3.4 Spectral data for selected compounds
(4Z)-4-(4-Hydroxy-3,5-dimethoxybenzylidene)-2-phenyloxazol-5(4H)-one (3o): yellow solid, mp 217–219 °C. FTIR(KBr) υ max (cm−1): > 3000, 2922, 2848, 1791, 1761, 1654, 1595, 1201, 1130; 1HNMR (400 MHz, acetone-d6), δ (ppm): 3.91 (s, 1H), 3.95 (s, 6H), 7.28 (s, 1H), 7.64 (t, J = 8 Hz, 2H), 7.73 (t, J = 8 Hz, 1H), 7.83 (s, 2H), 8.22 (d, 2H); 13CNMR (100 MHz, acetone-d6), δ(ppm): 55.79, 109.12, 116.48, 125.57, 128.12, 129.28, 130.58, 131.77, 133.64, 136.84, 152.64, 166.82, 174.66; MS(EI): m/z (%) = 325.44, 201.25, 105.11, 77.05, 57.18.

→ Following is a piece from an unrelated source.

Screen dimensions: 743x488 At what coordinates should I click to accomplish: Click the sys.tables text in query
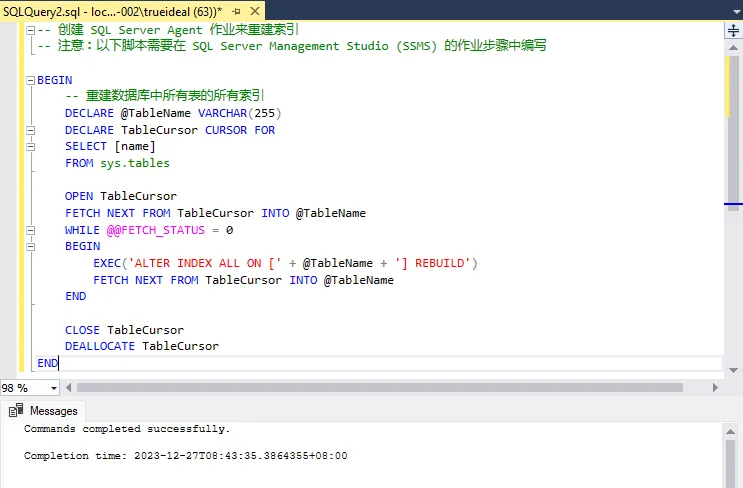pyautogui.click(x=134, y=163)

(4Z)-4-{4-[(7Z)-(5-Oxo-2-phenyloxazol-4(5H)-ylidene)methyl]benzylidene}-2-phenyloxazol-5(4H)-one(3p): yellow orange solid, mp: 280–282 °C. FTIR(KBr) υ max (cm−1): > 3000, 2922, 2852, 1788, 1762, 1653, 1548, 1327, 1159. 1HNMR (400 MHz, CDCl3), δ (ppm): 7.59 (m, 5H), 7.68 (m, 2H), 8.25 (m, 4H), 8.32 (s, 5H). 13CNMR (100 MHz, CDCl3), δ(ppm): 125.41, 128.60, 129.06, 130.08, 132.68, 133.72, 134.64, 135.86, 164.28, 167.38. MS (EI): m/z (%) = 420.18, 287.78, 104.89, 76.88.

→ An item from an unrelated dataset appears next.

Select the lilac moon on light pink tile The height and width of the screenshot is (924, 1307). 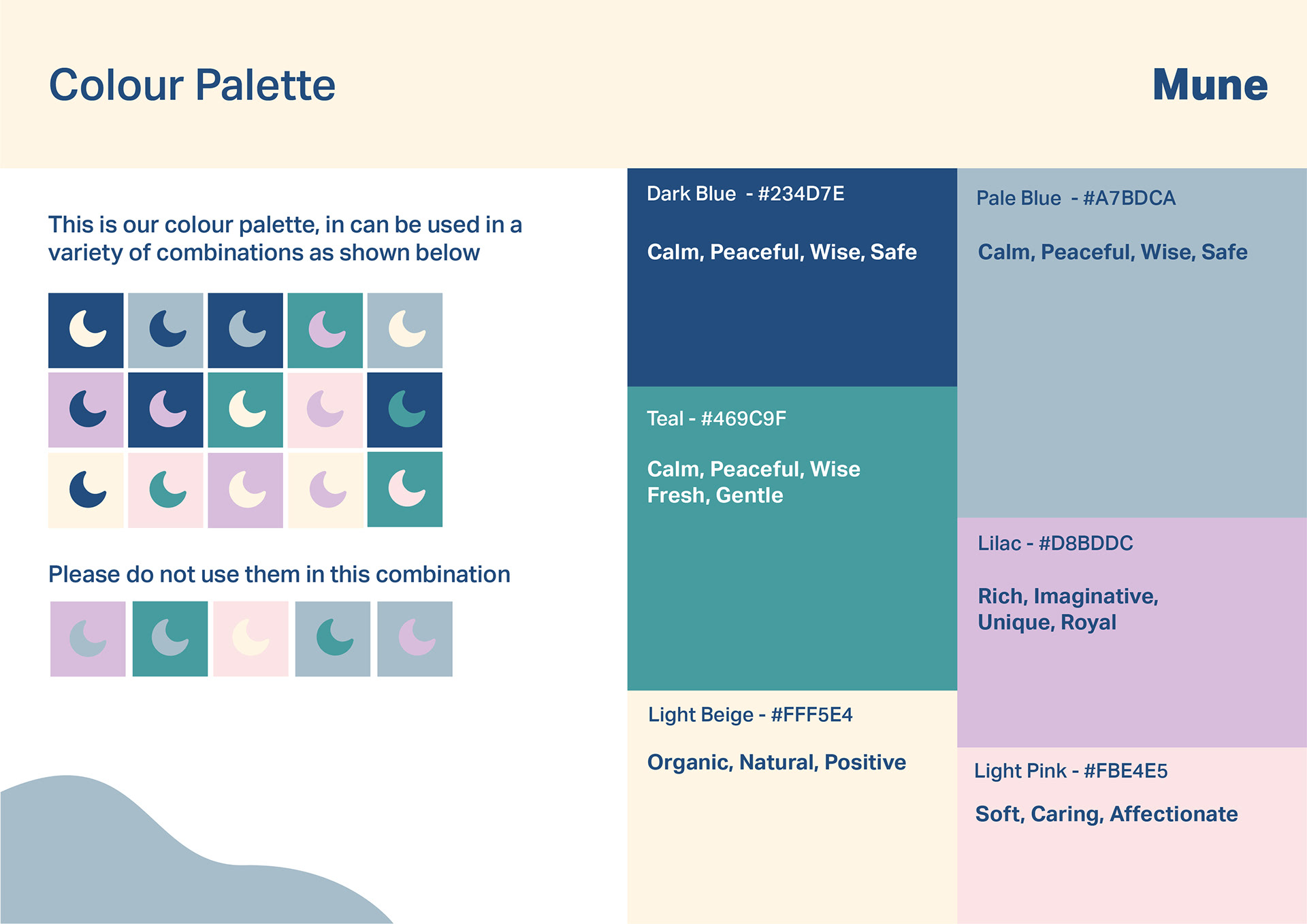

(4Z)-4-[(1H-Indol-3-yl)methylene]-2-phenyloxazol-5(4H)-one (3r): orange solid, mp 209–211 °C. 1HNMR (400 MHz, acetone-d6), δ (ppm): 7.36 (m, 2H), 7.56 (m, 4H), 7.72 (s, 1H), 8.05 (bs, 1H), 8.18 (d, J = 8 Hz, 2H), 8.65 (s, 1H), 8.86 (bs, 1H). 13CNMR (100 MHz, acetone-d6), δ(ppm): 112.23, 112.40, 119.62, 121.63, 123.24, 125.65, 126.45, 127.08, 127.52, 127.55, 129.13, 132.60, 134.48, 137.02, 160.03, 166.99. FTIR(KBr) υ max (cm−1): 3250, > 3000, 2922, 2852, 1726, 1639, 1230, 1132. MS (EI): m/z (%) = 288.04, 154.87, 104.88, 76.87, 56.99.

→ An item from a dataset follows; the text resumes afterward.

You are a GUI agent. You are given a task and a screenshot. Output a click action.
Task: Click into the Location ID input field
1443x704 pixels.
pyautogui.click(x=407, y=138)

(4Z)-4-[(5-Methylthiophen-2-yl)methylene]-2-phenyloxazol-5(4H)-one (3 s): yellow solid; melting point: 145–147 °C. FTIR(KBr) υ max (cm−1): > 3000, 2920, 2852, 1788, 1645, 1548, 1325, 1151.1HNMR (400 MHz, CDCl3), δ (ppm): 2.63(s, 3H), 6.897(s, 1H), 7.44(m, 2H), 7.54(m, 2H), 7.62(m, 1H), 8.17(m, 2H). 13CNMR (100 MHz, CDCl3), δ(ppm): 16.20, 125.55, 125.89, 126.86, 127.60, 128.22, 128.91, 133.00, 135.95, 136.35, 151.58, 160.56, 167.27. MS (EI): m/z (%) = 269.12, 207.11, 105.14, 77.08, 51.14.
4 Conclusions
In conclusion, we have developed a novel, highly effective and entirely green procedure for the synthesis of 4-arylidene-2-phenyl-5(4)-oxazolones at room temperature under solvent-free and US conditions in the presence of [C6(MIm)2]2W10O32. 2H2O. To the best of our knowledge, this is the first application of hybrid of organic-inorganic catalyst in heterocyclic synthesis under sonication condition that bear dicationic ionic liquid and polyoxometalate. Moreover, other noteworthy features of this approach as follows: (i) the catalyst could be easy synthesysed, (ii) [C6(MIm)2]2W10O32 could be reused for five times after simple treatment and (iii) the corresponding azlactone can be separated by easy work-up. The mild reaction conditions, clean reaction profiles, operational and experimental simplicity, enhanced reaction rates, and with options of further transformations of the resulting 4-arylidene-2-phenyl-5(4)-oxazolones into synthetically interesting biologically active compounds, this synthetic methodology ideally suited for automated applications in organic synthesis.
Acknowledgments
The authors are grateful to the Center of Excellence of Chemistry of University of Isfahan (CECUI) and also the Research Council of the University of Isfahan for financial support of this work.